DATASET EXTRACT section start
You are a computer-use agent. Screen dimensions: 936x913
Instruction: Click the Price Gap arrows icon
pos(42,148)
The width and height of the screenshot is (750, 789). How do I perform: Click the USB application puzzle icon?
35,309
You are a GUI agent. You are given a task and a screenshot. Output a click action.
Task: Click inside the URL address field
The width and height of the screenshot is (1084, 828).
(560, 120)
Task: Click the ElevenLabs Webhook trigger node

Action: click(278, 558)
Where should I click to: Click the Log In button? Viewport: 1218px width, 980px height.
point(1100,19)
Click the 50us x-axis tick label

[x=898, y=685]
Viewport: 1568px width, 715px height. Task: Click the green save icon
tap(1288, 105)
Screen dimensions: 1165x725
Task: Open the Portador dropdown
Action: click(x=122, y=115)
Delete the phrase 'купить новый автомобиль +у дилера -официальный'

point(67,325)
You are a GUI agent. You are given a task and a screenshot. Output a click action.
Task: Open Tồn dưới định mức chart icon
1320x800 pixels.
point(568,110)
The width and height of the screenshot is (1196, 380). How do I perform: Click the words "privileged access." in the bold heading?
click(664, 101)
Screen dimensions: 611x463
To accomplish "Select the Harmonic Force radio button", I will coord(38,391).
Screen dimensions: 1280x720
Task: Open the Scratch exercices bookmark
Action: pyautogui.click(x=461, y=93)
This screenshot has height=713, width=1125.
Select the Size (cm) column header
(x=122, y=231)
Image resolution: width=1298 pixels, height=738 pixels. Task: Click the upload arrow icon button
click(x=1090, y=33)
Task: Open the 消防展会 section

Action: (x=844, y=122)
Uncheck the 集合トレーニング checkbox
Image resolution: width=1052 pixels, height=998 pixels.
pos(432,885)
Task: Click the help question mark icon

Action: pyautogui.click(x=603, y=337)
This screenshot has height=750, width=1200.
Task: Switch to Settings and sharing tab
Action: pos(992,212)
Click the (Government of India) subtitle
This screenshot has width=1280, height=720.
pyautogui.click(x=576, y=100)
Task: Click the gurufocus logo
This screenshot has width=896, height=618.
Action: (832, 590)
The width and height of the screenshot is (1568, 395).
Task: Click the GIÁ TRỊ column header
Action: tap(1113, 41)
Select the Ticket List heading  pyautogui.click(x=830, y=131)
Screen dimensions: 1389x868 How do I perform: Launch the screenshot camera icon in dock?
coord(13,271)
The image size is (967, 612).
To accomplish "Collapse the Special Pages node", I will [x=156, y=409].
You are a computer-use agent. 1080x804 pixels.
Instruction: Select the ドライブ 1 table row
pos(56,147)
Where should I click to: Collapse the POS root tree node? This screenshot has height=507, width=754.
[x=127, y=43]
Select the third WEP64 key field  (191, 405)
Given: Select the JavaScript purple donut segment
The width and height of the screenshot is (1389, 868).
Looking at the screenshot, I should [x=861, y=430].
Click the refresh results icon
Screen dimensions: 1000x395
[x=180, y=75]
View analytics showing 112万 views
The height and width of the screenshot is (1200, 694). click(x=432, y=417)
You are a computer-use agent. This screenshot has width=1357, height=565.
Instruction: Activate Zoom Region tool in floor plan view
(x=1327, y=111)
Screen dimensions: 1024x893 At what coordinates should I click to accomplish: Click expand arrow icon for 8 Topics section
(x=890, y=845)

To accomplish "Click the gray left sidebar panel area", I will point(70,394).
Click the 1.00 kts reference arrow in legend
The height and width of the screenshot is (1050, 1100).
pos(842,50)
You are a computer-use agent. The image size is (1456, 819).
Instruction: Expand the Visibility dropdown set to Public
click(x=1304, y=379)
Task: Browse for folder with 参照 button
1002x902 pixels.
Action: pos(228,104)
DATASET EXTRACT section end
WHAT IS BEING ASKED: Quote every record above exactly.

WRITTEN REPLY:
You are a computer-use agent. Screen dimensions: 936x913
Instruction: Click the Price Gap arrows icon
pos(42,148)
The width and height of the screenshot is (750, 789). How do I perform: Click the USB application puzzle icon?
35,309
You are a GUI agent. You are given a task and a screenshot. Output a click action.
Task: Click inside the URL address field
The width and height of the screenshot is (1084, 828).
(560, 120)
Task: Click the ElevenLabs Webhook trigger node

Action: click(278, 558)
Where should I click to: Click the Log In button? Viewport: 1218px width, 980px height.
point(1100,19)
Click the 50us x-axis tick label

[x=898, y=685]
Viewport: 1568px width, 715px height. Task: Click the green save icon
tap(1288, 105)
Screen dimensions: 1165x725
Task: Open the Portador dropdown
Action: click(x=122, y=115)
Delete the phrase 'купить новый автомобиль +у дилера -официальный'

point(67,325)
You are a GUI agent. You are given a task and a screenshot. Output a click action.
Task: Open Tồn dưới định mức chart icon
1320x800 pixels.
point(568,110)
The width and height of the screenshot is (1196, 380). How do I perform: Click the words "privileged access." in the bold heading?
click(664, 101)
Screen dimensions: 611x463
To accomplish "Select the Harmonic Force radio button", I will coord(38,391).
Screen dimensions: 1280x720
Task: Open the Scratch exercices bookmark
Action: pyautogui.click(x=461, y=93)
This screenshot has height=713, width=1125.
Select the Size (cm) column header
(x=122, y=231)
Image resolution: width=1298 pixels, height=738 pixels. Task: Click the upload arrow icon button
click(x=1090, y=33)
Task: Open the 消防展会 section

Action: (x=844, y=122)
Uncheck the 集合トレーニング checkbox
Image resolution: width=1052 pixels, height=998 pixels.
pos(432,885)
Task: Click the help question mark icon

Action: pyautogui.click(x=603, y=337)
This screenshot has height=750, width=1200.
Task: Switch to Settings and sharing tab
Action: pos(992,212)
Click the (Government of India) subtitle
This screenshot has width=1280, height=720.
pyautogui.click(x=576, y=100)
Task: Click the gurufocus logo
This screenshot has width=896, height=618.
Action: (832, 590)
The width and height of the screenshot is (1568, 395).
Task: Click the GIÁ TRỊ column header
Action: tap(1113, 41)
Select the Ticket List heading  pyautogui.click(x=830, y=131)
Screen dimensions: 1389x868 How do I perform: Launch the screenshot camera icon in dock?
coord(13,271)
The image size is (967, 612).
To accomplish "Collapse the Special Pages node", I will [x=156, y=409].
You are a computer-use agent. 1080x804 pixels.
Instruction: Select the ドライブ 1 table row
pos(56,147)
Where should I click to: Collapse the POS root tree node? This screenshot has height=507, width=754.
[x=127, y=43]
Select the third WEP64 key field  (191, 405)
Given: Select the JavaScript purple donut segment
The width and height of the screenshot is (1389, 868).
Looking at the screenshot, I should [x=861, y=430].
Click the refresh results icon
Screen dimensions: 1000x395
[x=180, y=75]
View analytics showing 112万 views
The height and width of the screenshot is (1200, 694). click(x=432, y=417)
You are a computer-use agent. This screenshot has width=1357, height=565.
Instruction: Activate Zoom Region tool in floor plan view
(x=1327, y=111)
Screen dimensions: 1024x893 At what coordinates should I click to accomplish: Click expand arrow icon for 8 Topics section
(x=890, y=845)

To accomplish "Click the gray left sidebar panel area", I will point(70,394).
Click the 1.00 kts reference arrow in legend
The height and width of the screenshot is (1050, 1100).
pos(842,50)
You are a computer-use agent. The image size is (1456, 819).
Instruction: Expand the Visibility dropdown set to Public
click(x=1304, y=379)
Task: Browse for folder with 参照 button
1002x902 pixels.
Action: pos(228,104)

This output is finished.